** Start Passage shown **
Democrat congressman Ruben Gallego on Monday ripped his Harvard classmate Jared Kushner, tweeting that he ‘won’t take lectures from a man who couldn’t succeed without family money’.
Donald Trump’s son-in-law had earlier said the president wants to help black people in America, but they have to ‘want to be successful’ for his policies to work.
‘President Trump’s policies are the policies that can help people break out of the problems that they’re complaining about, but he can’t want them to be successful more than they want to be successful,’ Kushner said on ‘Fox & Friends.’
Gallego hit back, writing: ‘His [Kushner’s] parents paid millions of dollars to get him there. So I won’t take lectures about who wants to succeed more from a man who couldn’t do it without $$ from his parents.’
The Iraq war veteran posted a lengthy thread to Twitter in which he detailed the hard work that went into getting him into Harvard.
He wrote: ‘This how the 1% look at minorities. I was a classmate of Kushner let me tell you what I did to get into Harvard compared to what he did.’
Democrat congressman Ruben Gallego, left, on Monday ripped his Harvard classmate Jared Kushner, right, tweeting that he won’t ‘take lectures from a man who couldn’t succeed without family money’
The Iraq war veteran posted a lengthy thread to Twitter in which he detailed the hard work that went into getting him into Harvard
Gallego said he began buying ‘used prep exam books and copying exams from the library’ in his freshman year of high school, got a job ‘flipping burgers to pay for extra curriculars’ and ‘used a friends computer to apply’.
** End Passage shown **
* Task instructions
• 1. In the article on Ruben Gallego's response to Jared Kushner, on which show did Kushner speak?
• 2. From the article on Ruben Gallego and Jared Kushner, extract the part that opens with the words containing "Donald Trump’s son-in-law" and closes with "him into Harvard.".
• 3. Extend the article on Ruben Gallego's reply to Jared Kushner, picking up after its final sentence.
The listing that follows has nothing to do with the article above.
** Start Given information **
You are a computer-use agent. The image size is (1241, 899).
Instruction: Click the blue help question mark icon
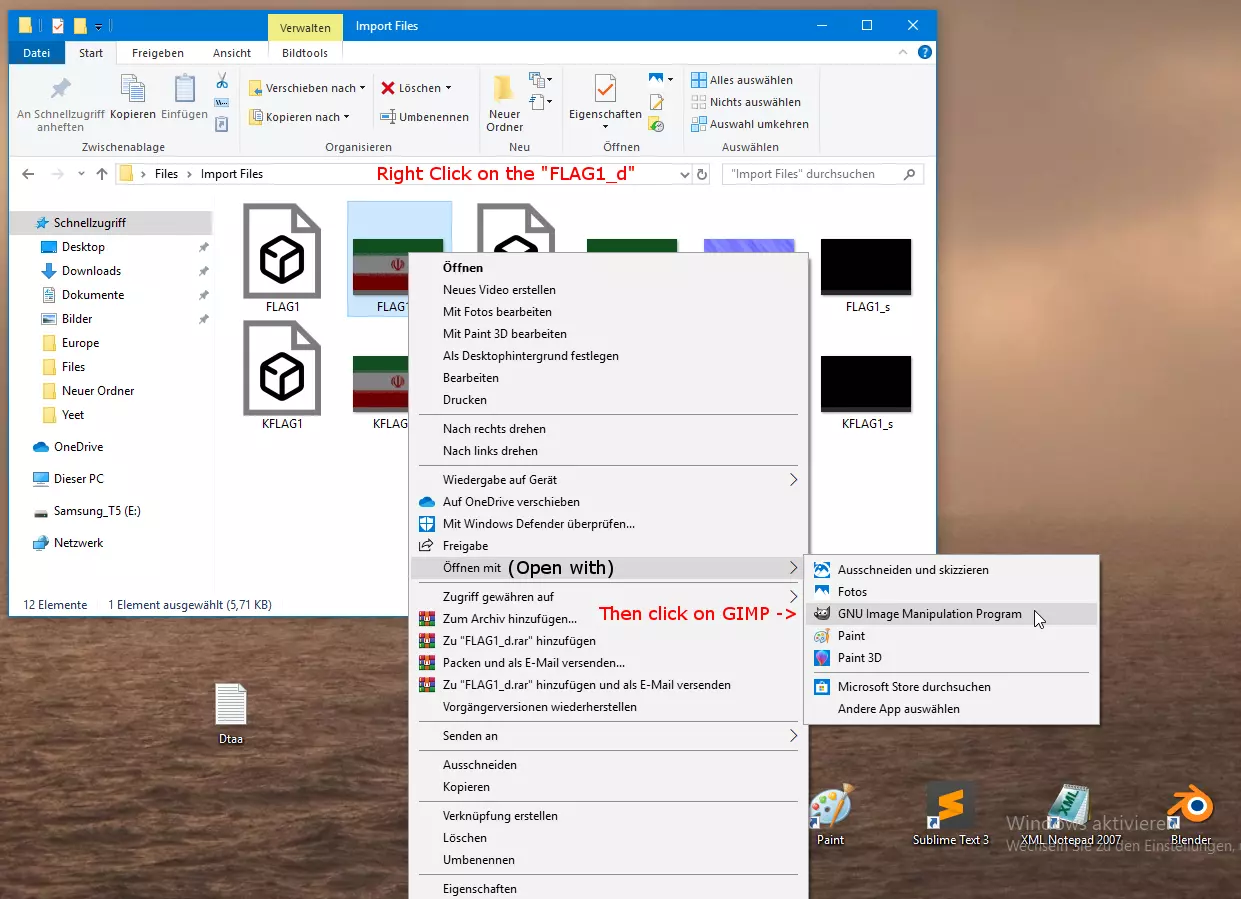pyautogui.click(x=925, y=53)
** End Given information **
* Per-task outputs
• 1. Fox & Friends.

• 2.
Donald Trump’s son-in-law had earlier said the president wants to help black people in America, but they have to ‘want to be successful’ for his policies to work.
‘President Trump’s policies are the policies that can help people break out of the problems that they’re complaining about, but he can’t want them to be successful more than they want to be successful,’ Kushner said on ‘Fox & Friends.’
Gallego hit back, writing: ‘His [Kushner’s] parents paid millions of dollars to get him there. So I won’t take lectures about who wants to succeed more from a man who couldn’t do it without $$ from his parents.’
The Iraq war veteran posted a lengthy thread to Twitter in which he detailed the hard work that went into getting him into Harvard.

• 3.
He added: ‘Not knowing anyone that went to Harvard let along college, I looked up students in the student directory.’
‘My interviewer hadn’t ever had an applicant take public transportation to see her. Was surprised when I told her I was taking it back home. She was kind enough to drop me off at the CTA stop.’
By comparison, Gallego argues, Kushner, who comes from a wealthy New York family and is estimated to be worth around $800 million, got into the Ivy League school after his parents donated money.
He wrote: ‘Now let me tell you what Jared did to get in to Harvard. His parents paid millions of dollars to get him there. So I won’t take lectures about who wants to succeed more from a man who couldn’t do it without $$ from his parents.’
Kushner was admitted to Harvard shortly after his father pledged a $2.5million donation to the university. It has always been denied that the donation played any role in his acceptance.
Kushner had also criticized prominent people who raised their voices after the killing of George Floyd, a black man who died in police custody, but then didn’t follow through and work to find ways to improve the lives of black people in America.
‘You saw a lot of people who were just virtue signaling — they go on Instagram and cry, or they would, you know, put a slogan on their jersey or write something on a basketball court,’ Kushner said. ‘Quite frankly, that was doing more to polarize the country than it was to bring people forward. You solve problems with solutions.’
The presidential adviser was accused of ‘casual racism’ by Rep. Don Beyer.
Former Democratic National Committee Chair Donna Brazile wrote on Twitter: ‘He’s talking to folks who have suffered and endured systemic racism and historic tokenism.’
White House press secretary Kayleigh McEnany defended Kushner, saying that ‘internet trolls’ took Kushner’s words out of context. She said they were trying to distract from Trump’s ‘undeniable record of accomplishment’ for black people.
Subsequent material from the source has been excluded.